As my dad became weaker during those last weeks, we still didn’t wheel out to the piano, but I streamed more music: Frank Sinatra’s “All the Way,” Ella Fitzgerald’s “They Can’t Take That Away From Me,” Michael Feinstein’s “Our Love Is Here to Stay,” and “Somewhere” from West Side Story. Do you want to hear “You’ll Never Walk Alone?” from Carousel? I asked a couple of times. “No, not that,” he shook his head. It’s the only song he ever said no to because I think it just made him too sad, perhaps imagining his death.

The last time I saw my dad was on a Friday night, the day before he died, and he couldn’t talk, though he could indicate yes or no with millimeter shakes or nods of his head. His mouth hung open, and his breathing was heavy. I didn’t know how soon he would go, but I knew it would be in the next days or weeks.
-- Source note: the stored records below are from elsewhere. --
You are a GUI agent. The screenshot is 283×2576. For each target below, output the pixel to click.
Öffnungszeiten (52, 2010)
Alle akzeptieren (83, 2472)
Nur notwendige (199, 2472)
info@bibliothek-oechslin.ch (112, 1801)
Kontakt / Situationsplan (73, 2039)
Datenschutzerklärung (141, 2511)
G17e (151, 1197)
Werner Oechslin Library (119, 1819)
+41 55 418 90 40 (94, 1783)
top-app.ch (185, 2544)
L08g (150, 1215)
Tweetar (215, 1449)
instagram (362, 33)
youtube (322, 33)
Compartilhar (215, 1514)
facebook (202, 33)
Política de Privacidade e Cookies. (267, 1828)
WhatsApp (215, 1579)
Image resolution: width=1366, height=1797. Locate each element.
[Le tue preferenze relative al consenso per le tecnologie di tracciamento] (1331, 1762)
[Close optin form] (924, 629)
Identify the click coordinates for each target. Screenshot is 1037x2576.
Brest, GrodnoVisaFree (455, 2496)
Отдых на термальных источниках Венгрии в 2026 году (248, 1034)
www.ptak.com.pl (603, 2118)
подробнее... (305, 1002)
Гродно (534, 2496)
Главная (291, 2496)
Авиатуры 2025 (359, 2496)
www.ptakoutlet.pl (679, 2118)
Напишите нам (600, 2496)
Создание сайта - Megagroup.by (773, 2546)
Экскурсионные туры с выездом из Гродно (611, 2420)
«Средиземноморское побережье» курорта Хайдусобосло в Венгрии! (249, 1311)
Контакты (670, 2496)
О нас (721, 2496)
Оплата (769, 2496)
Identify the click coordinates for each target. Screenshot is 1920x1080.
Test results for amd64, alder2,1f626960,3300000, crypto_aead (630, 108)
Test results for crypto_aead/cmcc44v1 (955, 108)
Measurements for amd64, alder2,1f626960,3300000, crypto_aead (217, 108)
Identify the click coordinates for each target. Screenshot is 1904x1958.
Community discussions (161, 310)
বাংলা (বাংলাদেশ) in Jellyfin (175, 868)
And so I picked three songs carefully: Sammy Cahn’s “It’s Been a Long, Long Time,” which I imagine he associated with my mom; Irving Berlin’s “Always,” which he thought was one of the most poignant songs ever written; and of course “Sunrise, Sunset” from Fiddler, the song we danced to at my wedding and one that he never failed to quote, cheesily, as I grew up. Even though his eyes weren’t open and he couldn’t sway his head, as he had done at so many of my piano recitals growing up, I could see his face slacken with relaxation, with memory, with yearning, and maybe with a little peace. I told my dad: “We’re going to be okay. My family is going to be okay. We love you so much.” And the next night I got the call that he had passed, on morphine for only a day or two. 

***

Three months later, sitting at the music concert at my school, I push deeper into my seat, ready for comfort, as the West Side Story medley starts. Here’s “Something’s Coming,” with that devilishly difficult rhythm. Here’s “Tonight,” with its rising first-love melodies. I know these songs so well they’ve traced grooves in my DNA. I thought I was impermeable to their sadness, having listened to Maria grieve Tony time upon time. 

But now here’s “Somewhere,” coming around the corner with its thick, hurting harmonies. And sitting in my own grief, tears roll at different speeds down my face, meeting at my chin. I let them drip. The arc of the love story crashes into the dissonance of the last chords, which resolve only too late. 

As I try not to snuffle or clear my throat too loudly in the dark, I can see my dad turning the worn pages of a Reader’s Digest songbook, looking for the next piece to land on. To nostalgize. To love. To sing with his daughter, who he raised on the conflicts of star-crossed lovers and the never-dimming promise of the Great American Songbook. “Oh yes,” he would sigh. “Let’s do that one.”